In the next phase, the opposition is gaining strength and threatening the ruling parties. This is a more difficult phase. The culture of relinquishing power is not there yet in Africa. The African Union is impotent to act because the majority of the leadership carries the same baggage as Mugabe.

QUESTION:You found yourself dragged into Obama’s campaign. First you were quoted as claiming to be a first cousin. Then Obama opponents lobbed a variety of allegations against you, including that you were communist, Muslim and that you received $1 million from Obama. What was that like?

ANSWER: It was so unfortunate. That’s the reason I did not attend the Democratic convention in Denver, because of the allegations being made. First, there is no blood relation between me and Barack Obama. My mother comes from his Luo clan, but the clan is very big. A half-million people. And I knew his father. His father was a close friend of mine and of my father’s.

On the lies, I’m not Muslim. I’m not communist. And I never received a penny from Barack.

QUESTION: Given Obama’s Kenyan roots, do you expect changes in US-Kenyan relations?

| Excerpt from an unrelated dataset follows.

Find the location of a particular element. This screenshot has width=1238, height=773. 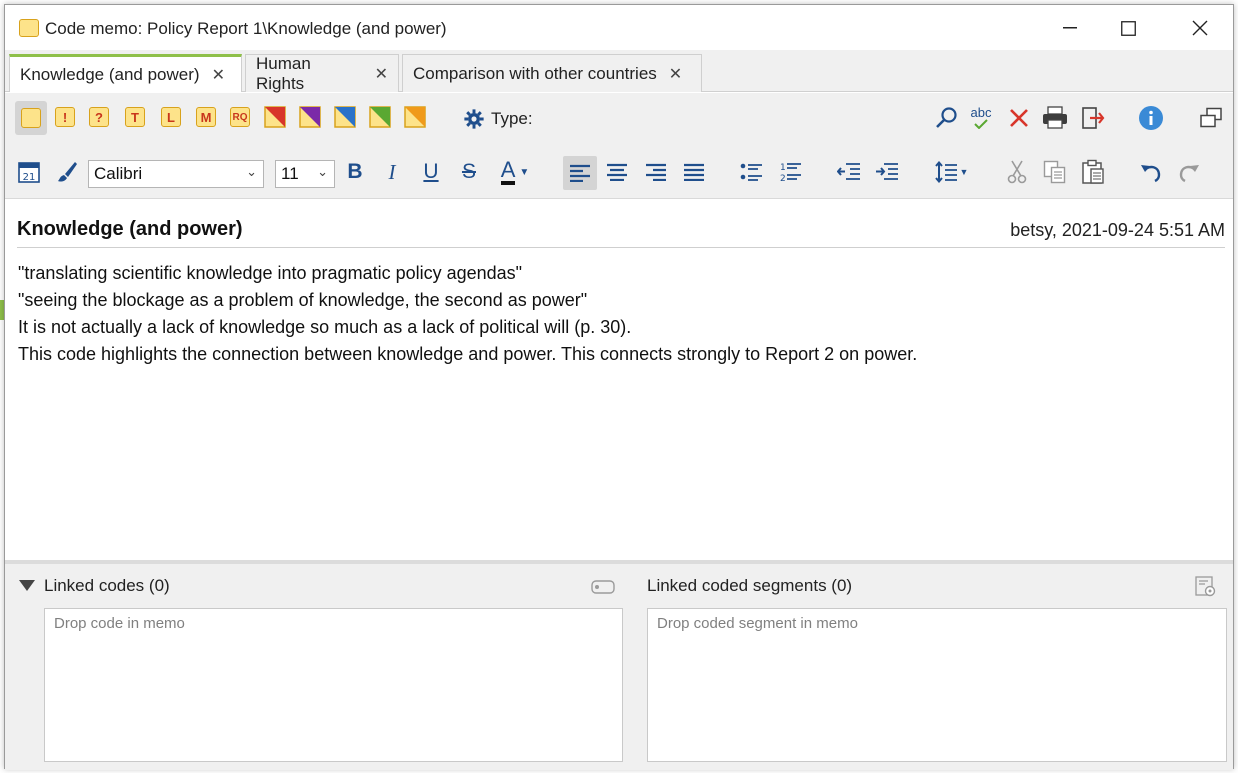

clipboard-icon is located at coordinates (1093, 172).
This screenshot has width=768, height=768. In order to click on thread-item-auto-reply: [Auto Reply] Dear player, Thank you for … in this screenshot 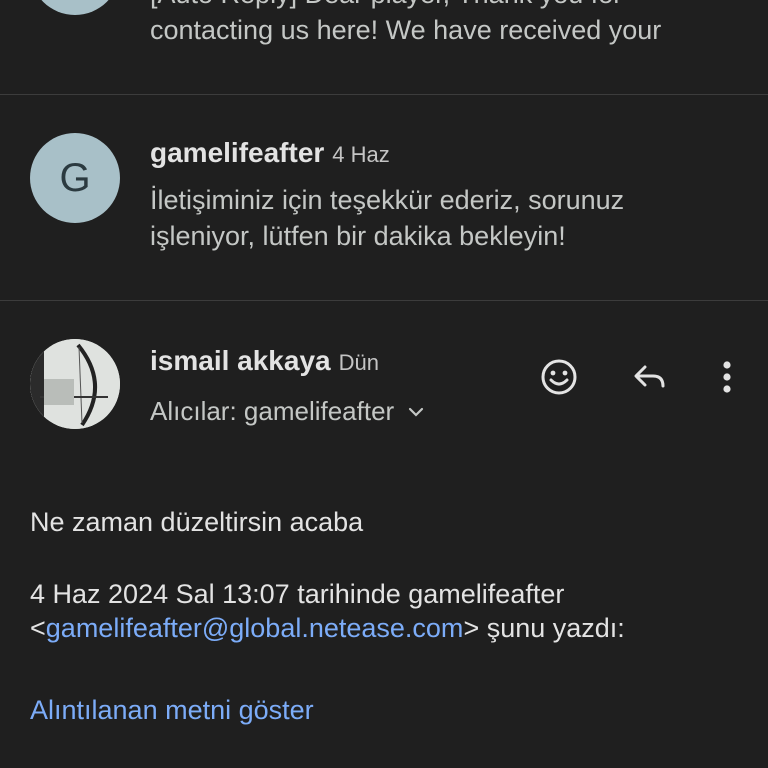, I will do `click(384, 47)`.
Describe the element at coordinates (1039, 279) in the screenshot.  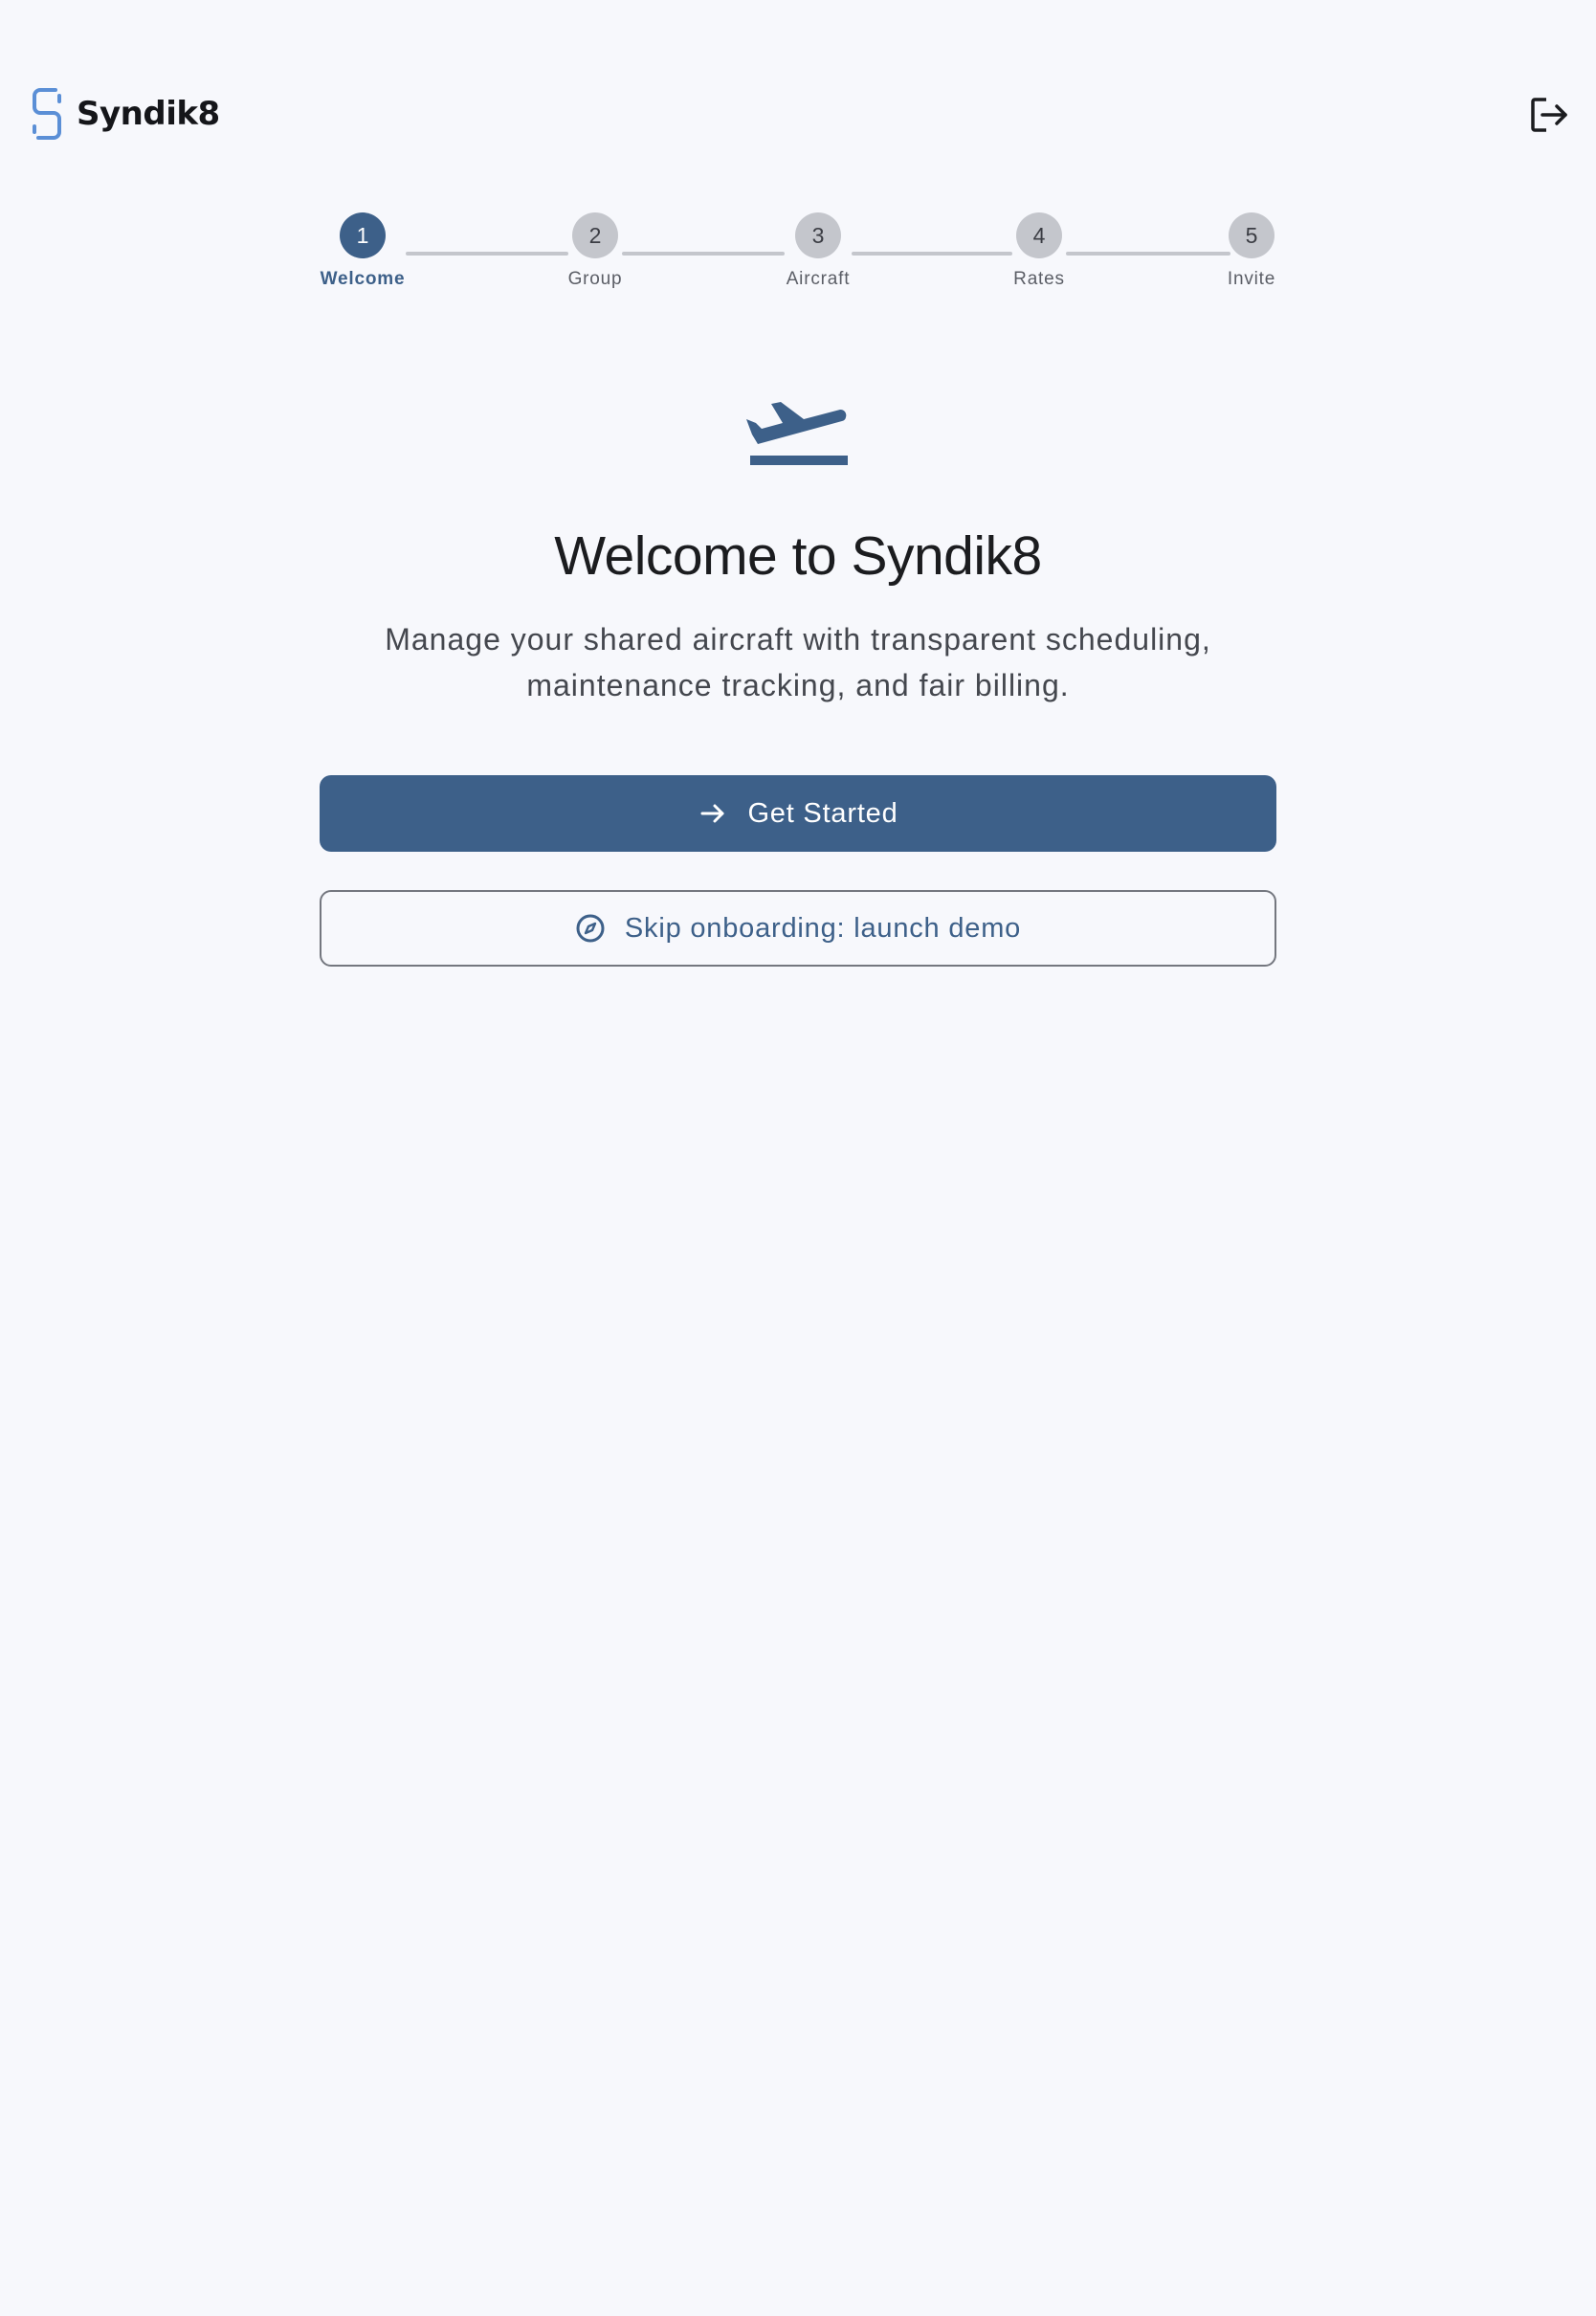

ANSWER: We don’t expect a special relationship with the US on the basis of Obama’s biological relationship to Kenya. He’s an American president. His duty and loyalty are first and foremost to America. However, we expect, based on the policies he has expounded with regard to Africa, that there’s going to be a new page in the US-African relationship which will be mutually beneficial to the two continents. We don’t expect any kind of charity from the US. But we hope that through Obama, the relationship can be more intimate.

QUESTION: If you had to sum up the next year for Kenya in a word, what would it be?

ANSWER: Hope. This is the year of hope and expectations. Last year was preparations. Coming from the turmoil, basically we were just trying to recover. We were still fighting fires. Now that the embers have been extinguished, this is the year we need to do things.